WHAT IS BEING ASKED:
How many lines of the data contain "Napisem"? Reply with the number alone.

--------------------

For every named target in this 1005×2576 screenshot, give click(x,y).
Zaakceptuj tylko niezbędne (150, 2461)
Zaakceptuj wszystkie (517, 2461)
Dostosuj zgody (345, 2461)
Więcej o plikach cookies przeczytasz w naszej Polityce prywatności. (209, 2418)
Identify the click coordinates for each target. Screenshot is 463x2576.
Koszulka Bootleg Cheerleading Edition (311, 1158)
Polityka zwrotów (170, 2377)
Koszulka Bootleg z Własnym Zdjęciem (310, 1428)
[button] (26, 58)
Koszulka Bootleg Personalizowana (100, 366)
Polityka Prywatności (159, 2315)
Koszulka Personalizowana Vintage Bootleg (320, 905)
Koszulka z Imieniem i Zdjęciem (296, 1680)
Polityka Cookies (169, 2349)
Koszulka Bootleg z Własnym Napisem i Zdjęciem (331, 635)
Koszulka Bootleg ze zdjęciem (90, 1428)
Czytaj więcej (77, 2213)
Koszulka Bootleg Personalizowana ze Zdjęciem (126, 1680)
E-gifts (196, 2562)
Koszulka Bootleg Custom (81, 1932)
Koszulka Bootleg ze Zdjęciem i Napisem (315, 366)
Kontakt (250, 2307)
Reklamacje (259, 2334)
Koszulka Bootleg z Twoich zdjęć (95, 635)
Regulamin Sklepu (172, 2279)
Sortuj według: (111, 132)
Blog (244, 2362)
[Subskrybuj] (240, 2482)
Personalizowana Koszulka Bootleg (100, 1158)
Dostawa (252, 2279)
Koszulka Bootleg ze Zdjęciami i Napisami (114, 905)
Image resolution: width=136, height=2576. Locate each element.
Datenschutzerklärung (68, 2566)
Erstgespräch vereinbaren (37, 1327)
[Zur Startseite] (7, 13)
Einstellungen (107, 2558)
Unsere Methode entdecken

--------------------

SOLUTION FOR THIS TASK:
2